▶ _Collection entries_:
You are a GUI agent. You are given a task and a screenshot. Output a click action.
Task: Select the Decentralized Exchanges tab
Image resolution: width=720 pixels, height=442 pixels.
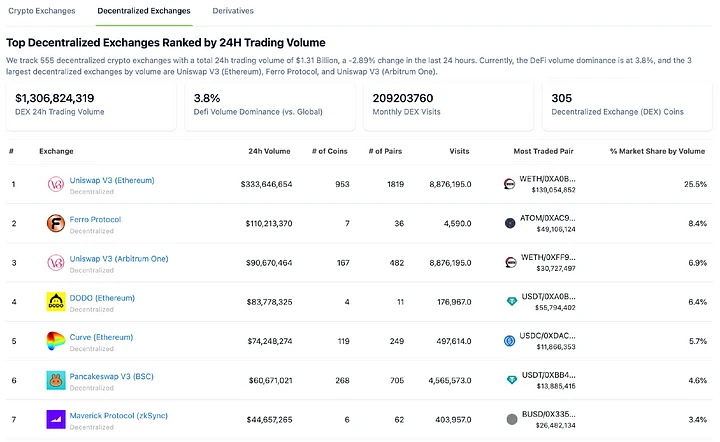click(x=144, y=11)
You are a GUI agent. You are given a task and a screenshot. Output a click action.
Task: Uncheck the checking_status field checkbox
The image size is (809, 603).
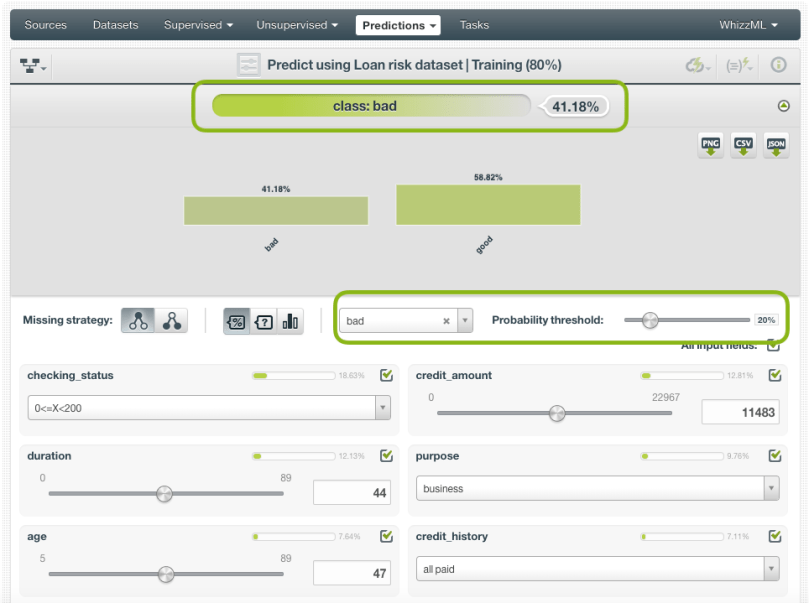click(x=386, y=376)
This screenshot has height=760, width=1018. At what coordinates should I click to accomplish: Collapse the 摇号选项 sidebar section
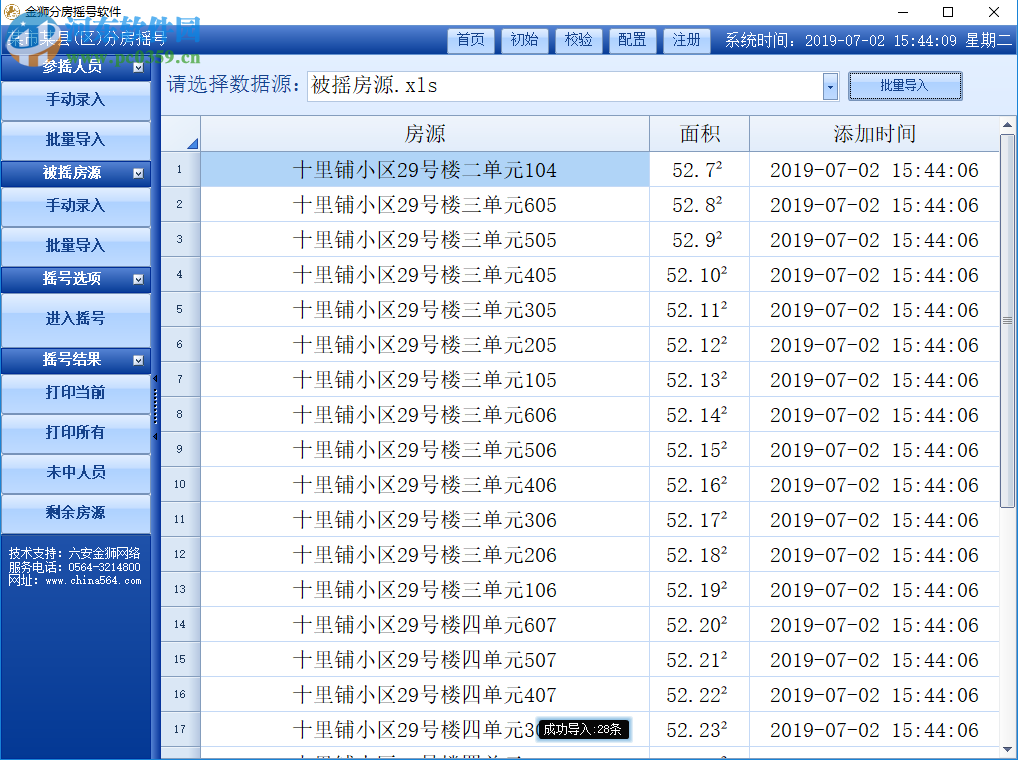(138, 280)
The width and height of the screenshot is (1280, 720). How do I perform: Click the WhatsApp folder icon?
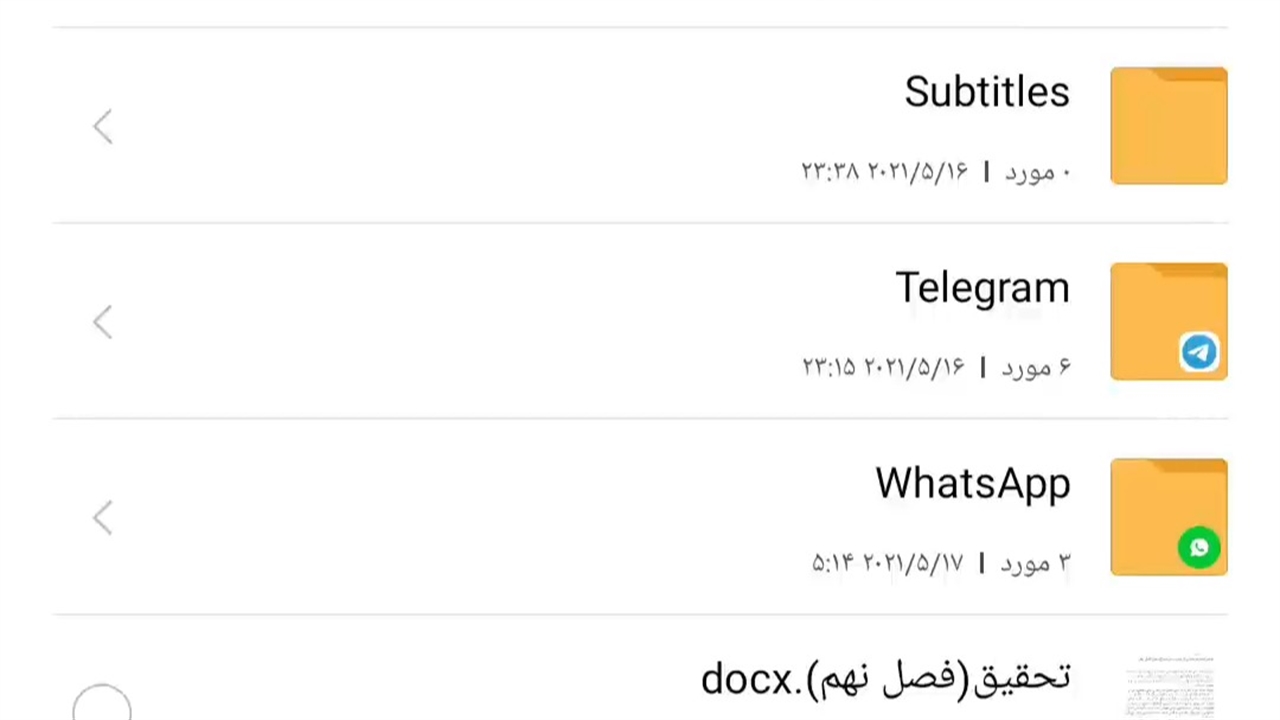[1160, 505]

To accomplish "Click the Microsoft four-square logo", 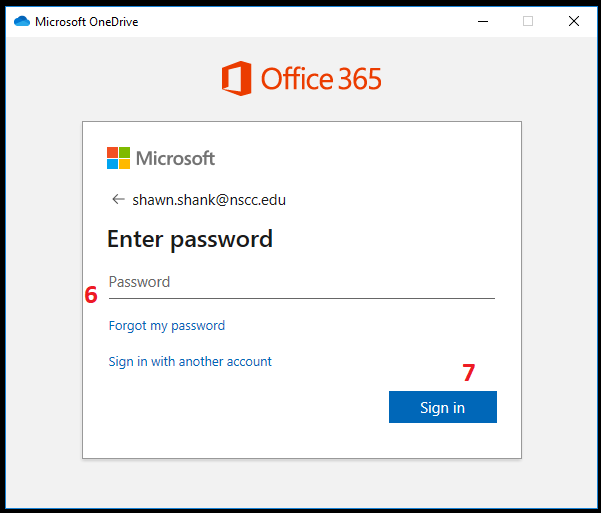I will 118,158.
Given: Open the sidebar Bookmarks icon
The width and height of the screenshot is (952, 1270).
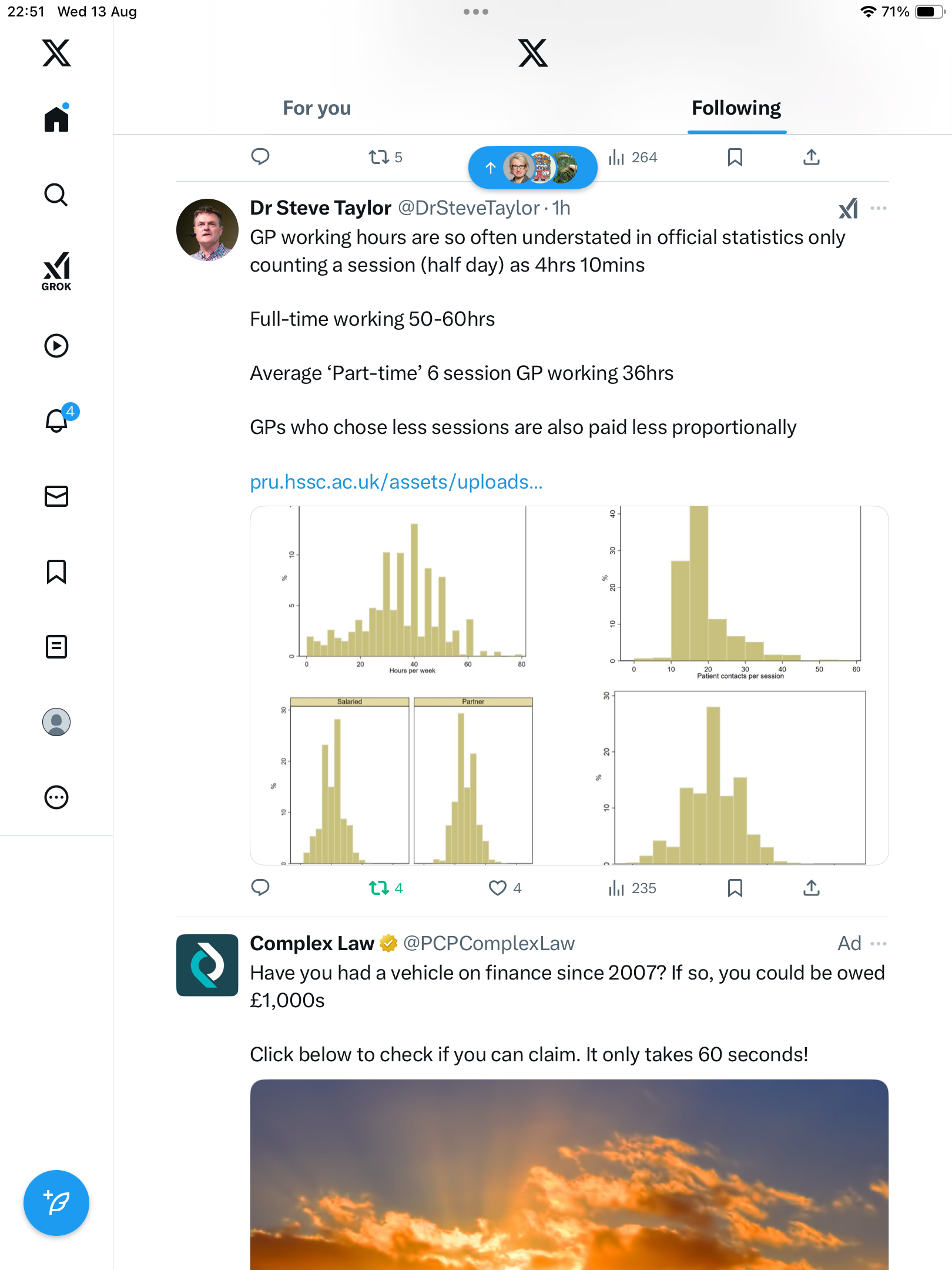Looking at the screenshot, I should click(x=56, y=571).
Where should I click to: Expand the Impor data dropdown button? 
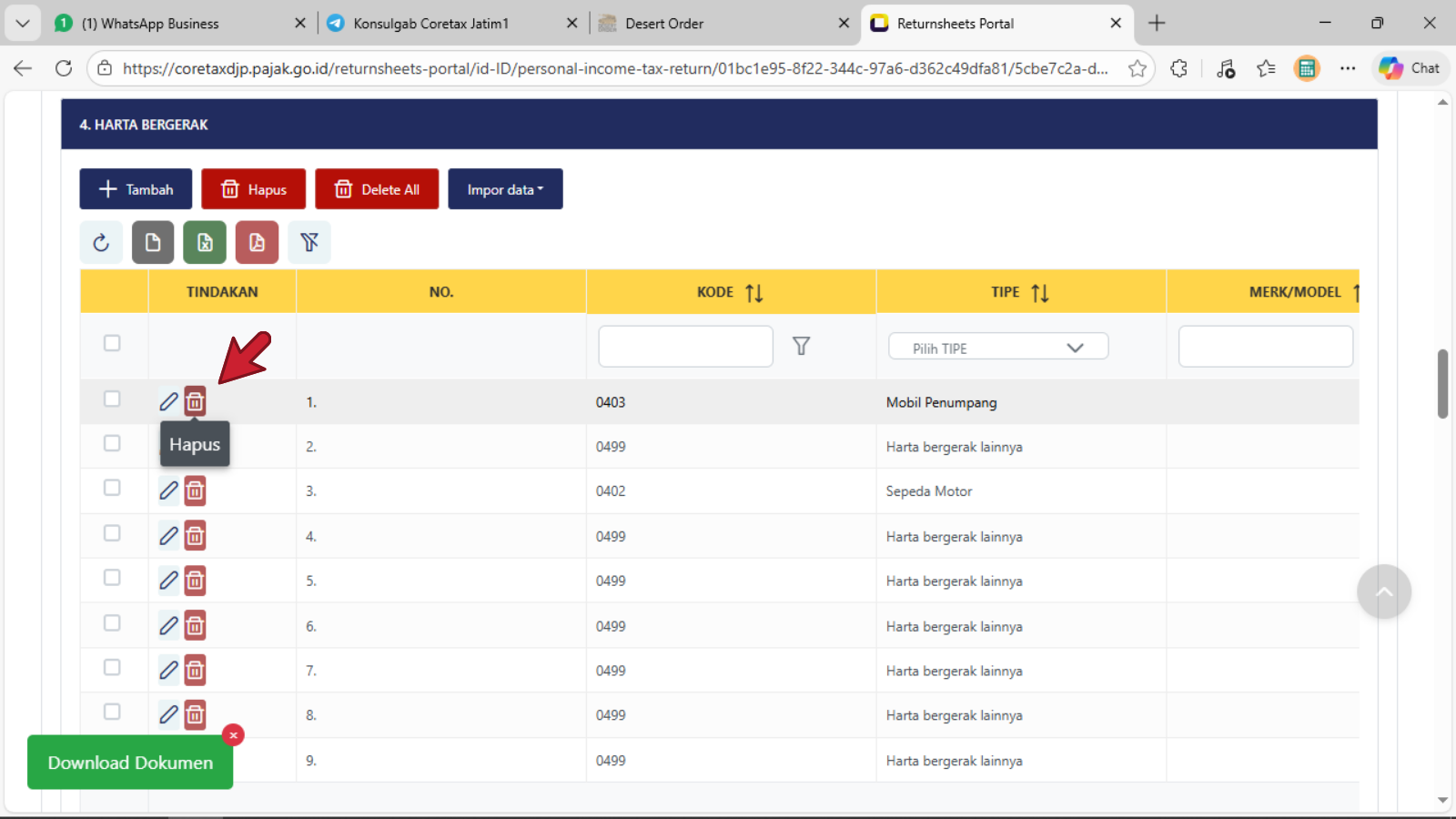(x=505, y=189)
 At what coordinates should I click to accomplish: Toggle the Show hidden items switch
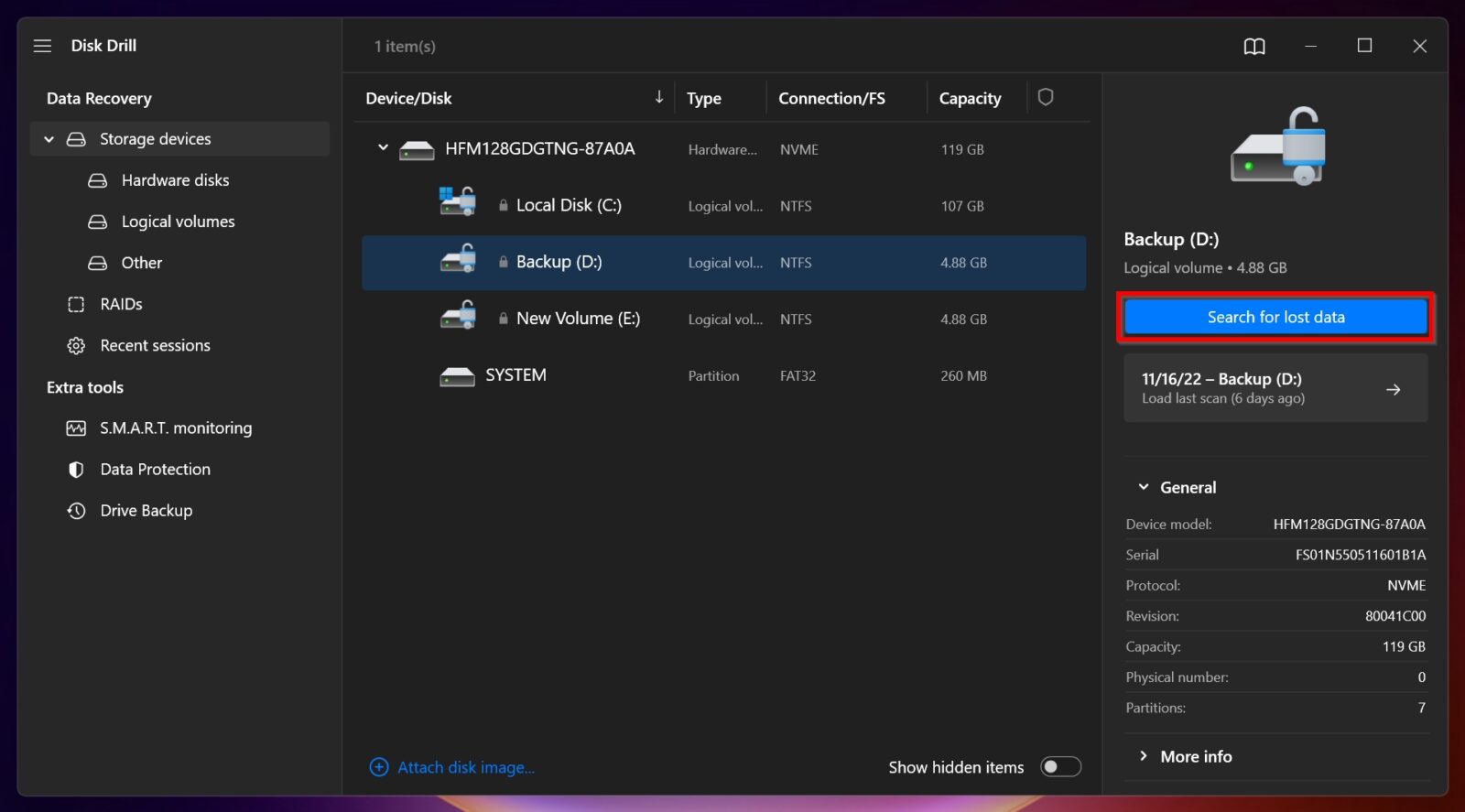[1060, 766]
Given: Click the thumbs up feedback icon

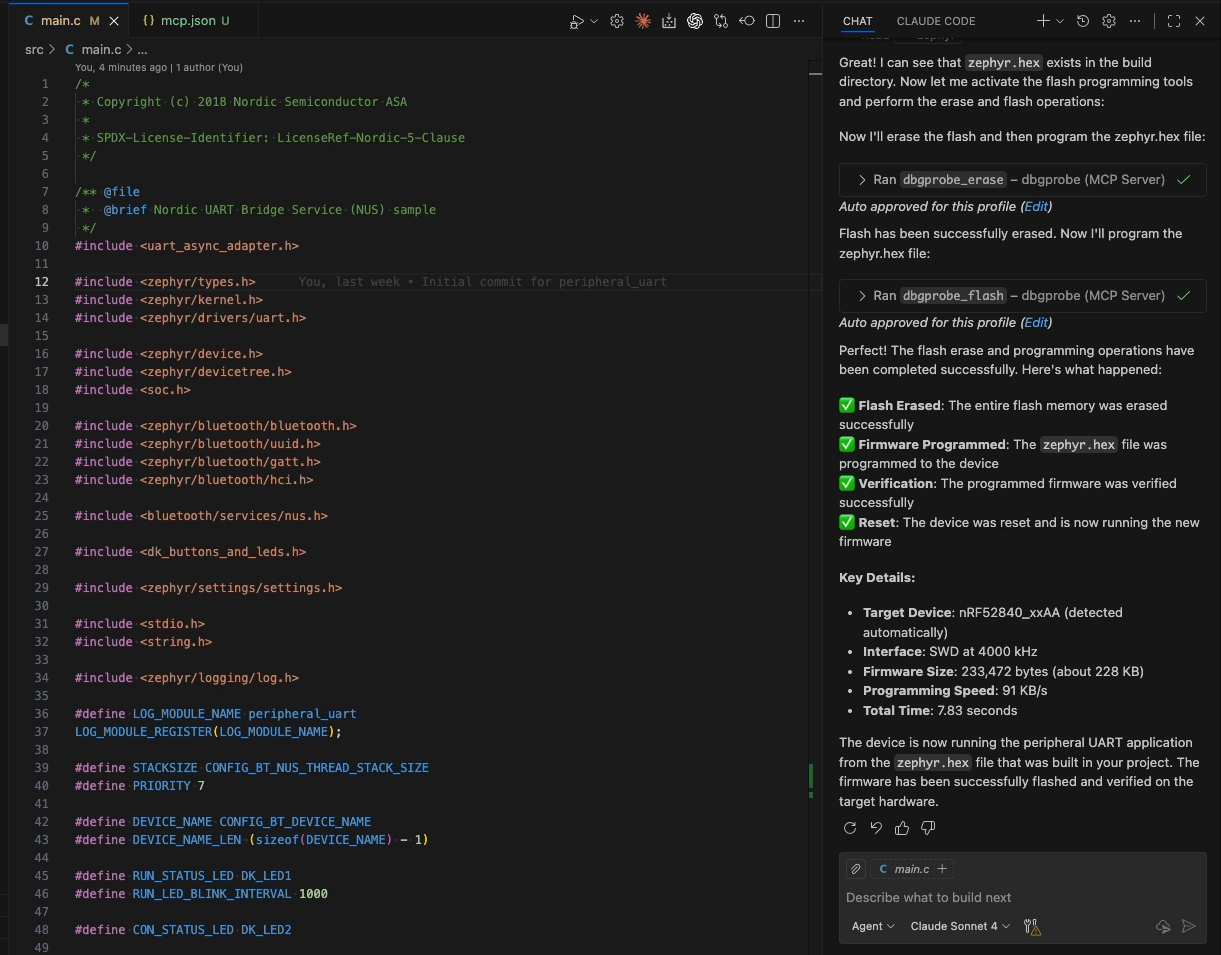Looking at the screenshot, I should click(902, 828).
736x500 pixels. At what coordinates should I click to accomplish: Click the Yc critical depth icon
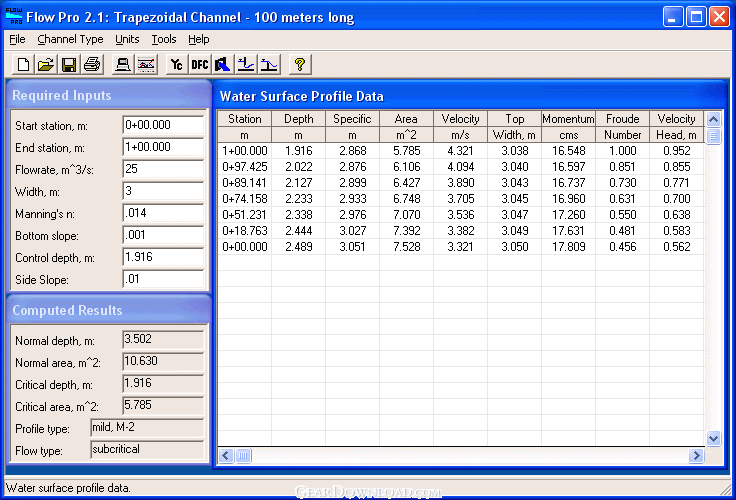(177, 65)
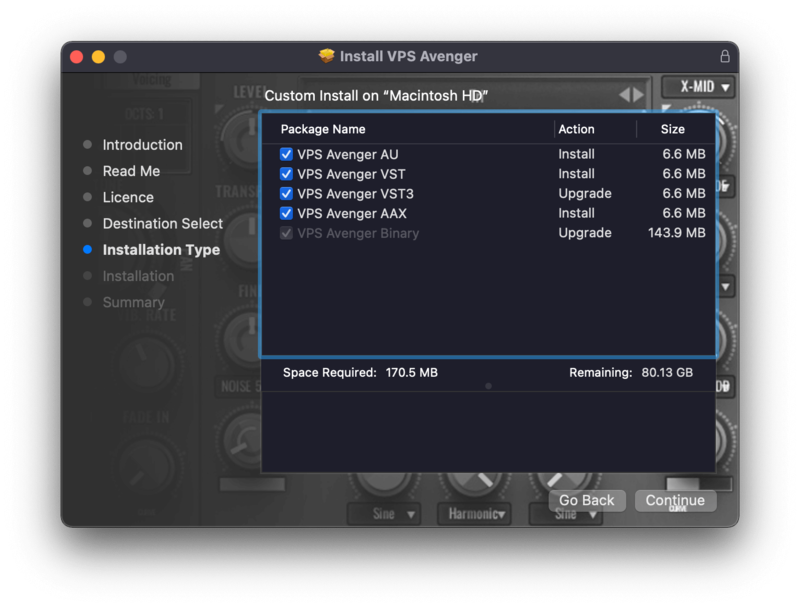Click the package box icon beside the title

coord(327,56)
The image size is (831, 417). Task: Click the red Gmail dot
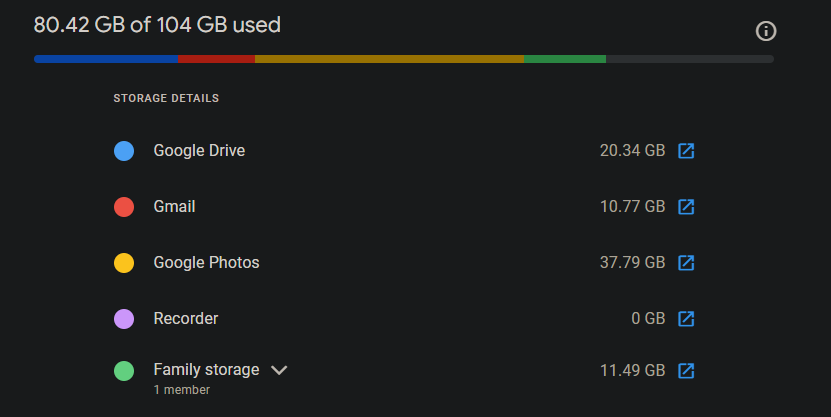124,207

▶ _Aim of the exercise_: Restate, word for word, each line from the line containing "At what coordinates should I click to accomplish: Toggle" through the end of the entries above; the pictures are not part of the copy.

▶ _Output for this exercise_:
 At what coordinates should I click to accomplish: Toggle the Show hidden items switch
[1060, 766]
Given: Click the thumbs up feedback icon

Looking at the screenshot, I should click(902, 828).
736x500 pixels. At what coordinates should I click to accomplish: Click the Yc critical depth icon
(177, 65)
Click the package box icon beside the title

coord(327,56)
The image size is (831, 417). Task: Click the red Gmail dot
124,207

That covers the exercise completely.